Research Motivation: This study targets two intertwined issues: waste tire recycling and freeze-thaw durability degradation of cold-region hydraulic concrete. Waste tires cause environmental burdens, while cold-region hydraulic concrete suffers service life reduction from freeze-thaw damage. It explores waste tire crumb rubber (WTR) incorporation in concrete for waste valorization and freeze-thaw resistance enhancement, and clarifies ambiguous freeze-thaw/post-freeze-thaw compressive damage mechanisms of crumb rubber concrete (CRC) to support engineering application.

Methodology: Material Prep: WTR (5%-15% by cementitious mass, varied particle sizes) was added to concrete; plain concrete (PC) served as control. - Testing: Accelerated freeze-thaw (mass loss, relative dynamic elastic modulus); compressive strength (pre/post freeze-thaw); X-CT (crack propagation); SEM (rubber-cement interface transition zone, ITZ).

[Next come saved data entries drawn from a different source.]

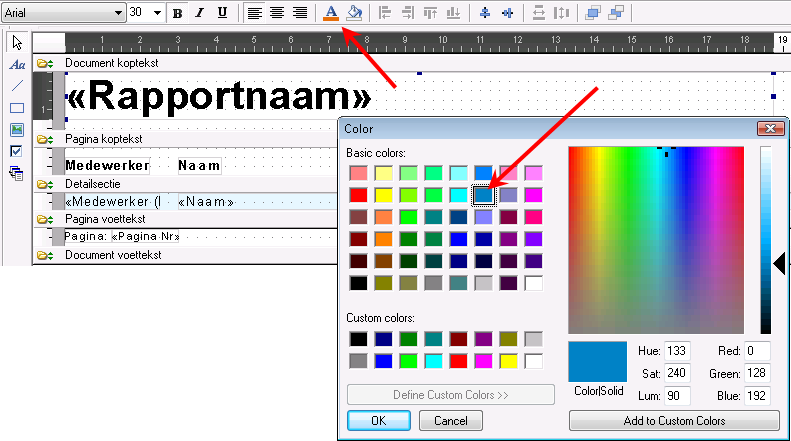Click Add to Custom Colors button
This screenshot has height=441, width=791.
(x=674, y=420)
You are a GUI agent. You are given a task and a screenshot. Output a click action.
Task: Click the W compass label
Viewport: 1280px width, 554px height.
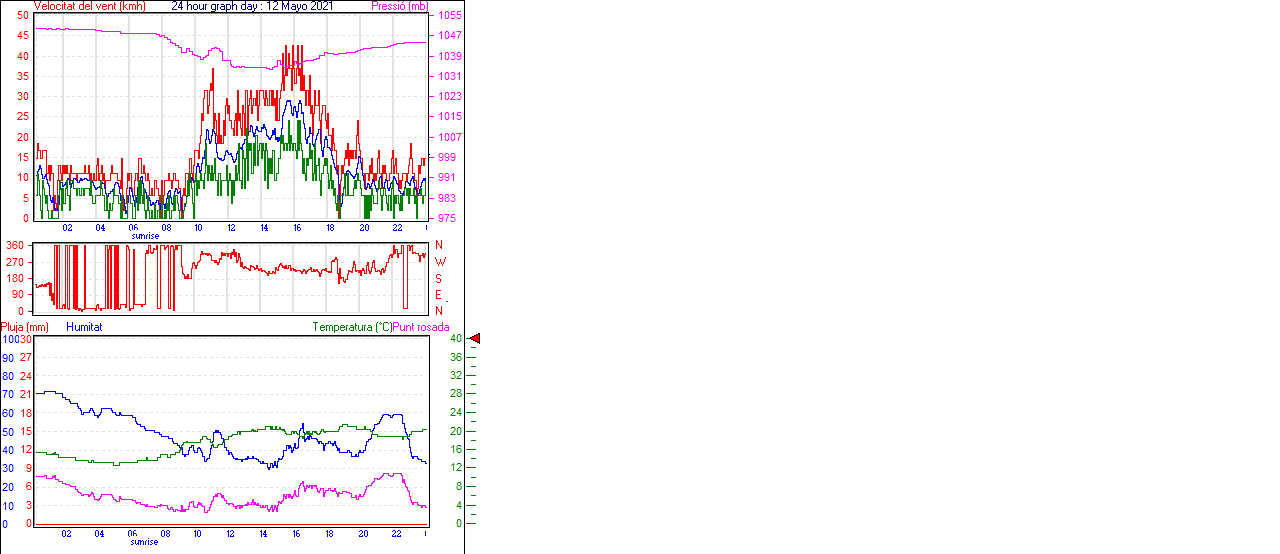tap(438, 262)
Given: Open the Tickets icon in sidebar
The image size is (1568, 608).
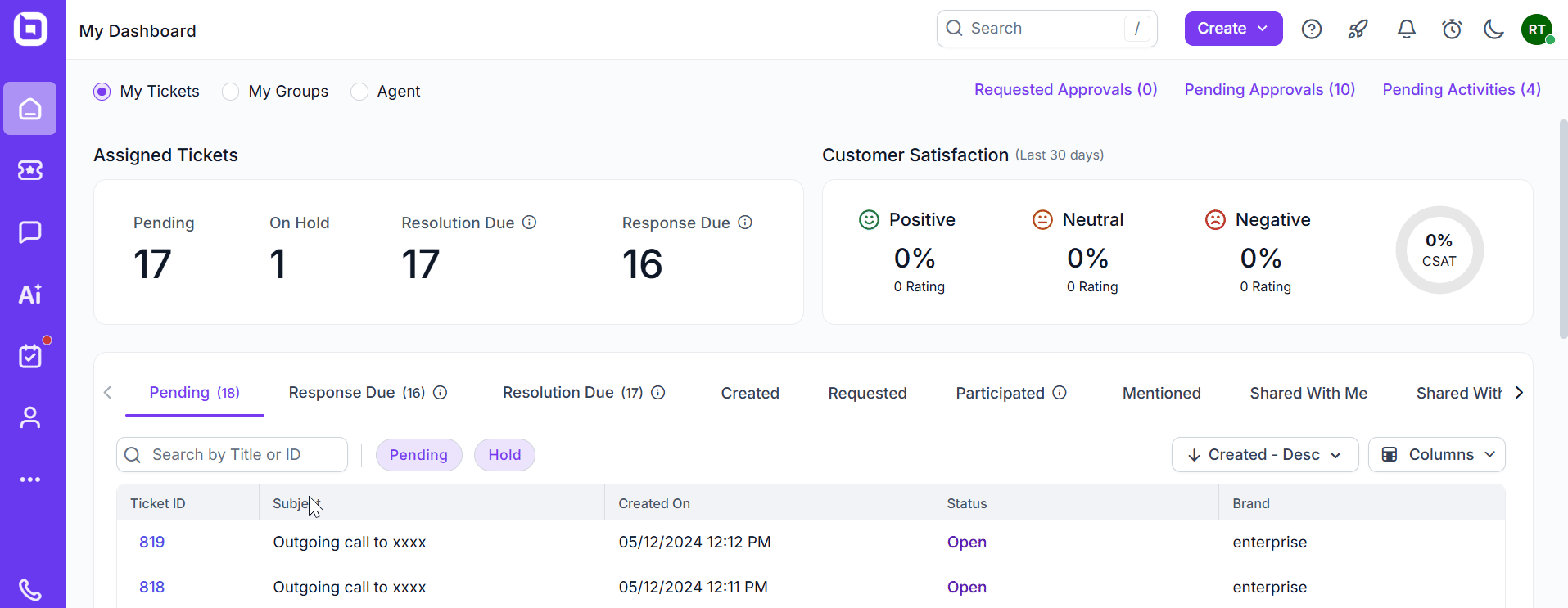Looking at the screenshot, I should pos(30,170).
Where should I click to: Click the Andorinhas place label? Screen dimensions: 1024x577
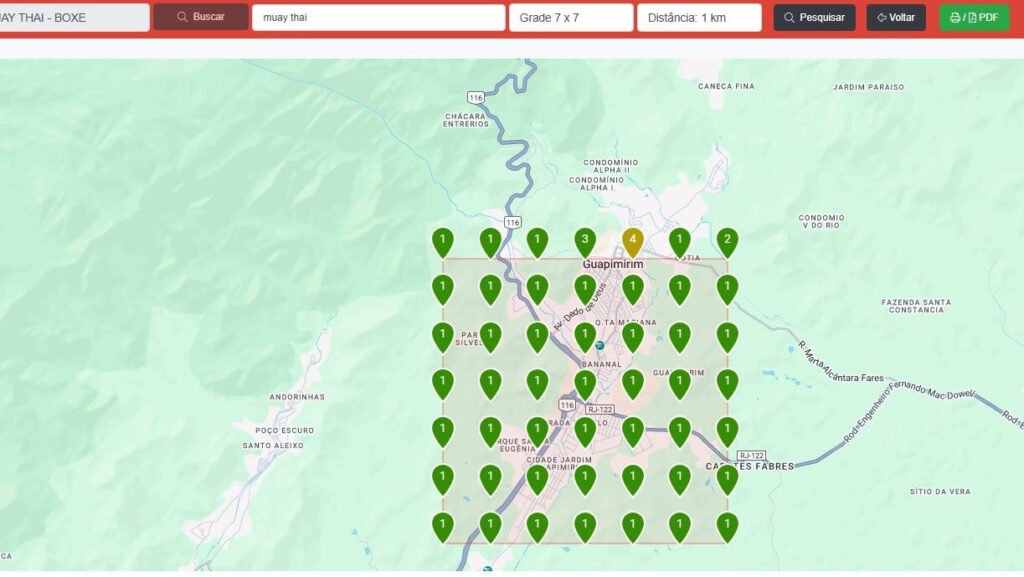click(x=297, y=397)
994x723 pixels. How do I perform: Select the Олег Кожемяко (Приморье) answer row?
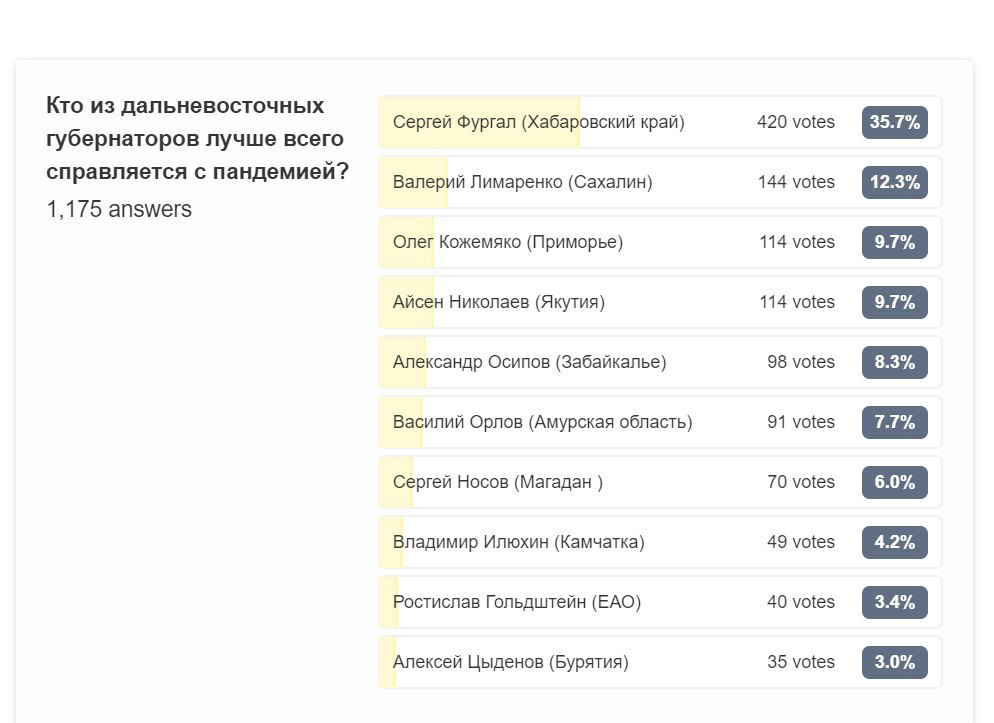coord(660,242)
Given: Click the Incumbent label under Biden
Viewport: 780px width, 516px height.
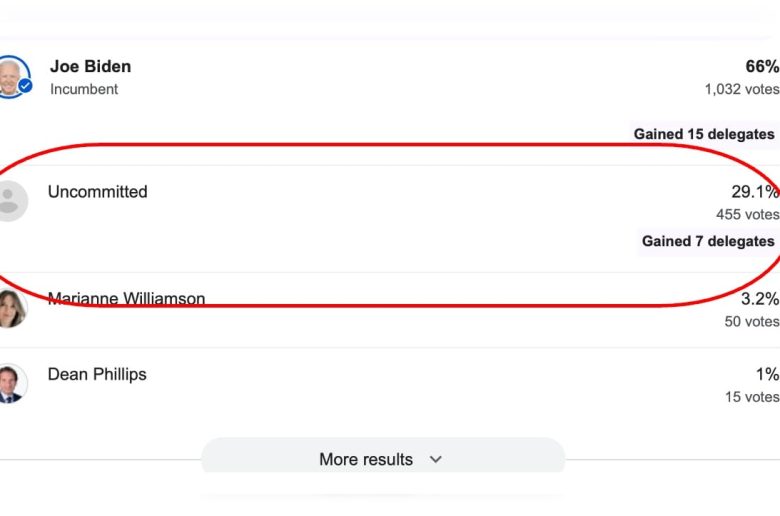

Key Findings: Freeze-Thaw Resistance: 5%-15% WTR improved freeze-thaw cycles by 30%-50% via rubber’s energy dissipation mitigating cryogenic expansive stress. Strength Trade-Off: CRC showed 10%-25% compressive strength loss vs. PC, due to weak rubber-cement ITZ and increased porosity. Damage Mechanisms: PC follows "pore expansion-crack penetration"; CRC damage involves interface debonding and particle stress concentration, with failure mode shifting from brittle to ductile. Microstructure: SEM revealed loose rubber-cement ITZ; X-CT showed WTR altered pore water distribution and stress transfer paths.

Implications: CRC balances cold-region hydraulic engineering freeze-thaw demands and waste disposal. Its performance depends on WTR dosage, particle size, and ITZ bonding. Future research should focus on WTR modification, mineral admixtures, and particle gradation to resolve strength-freeze-thaw trade-off for large-scale application.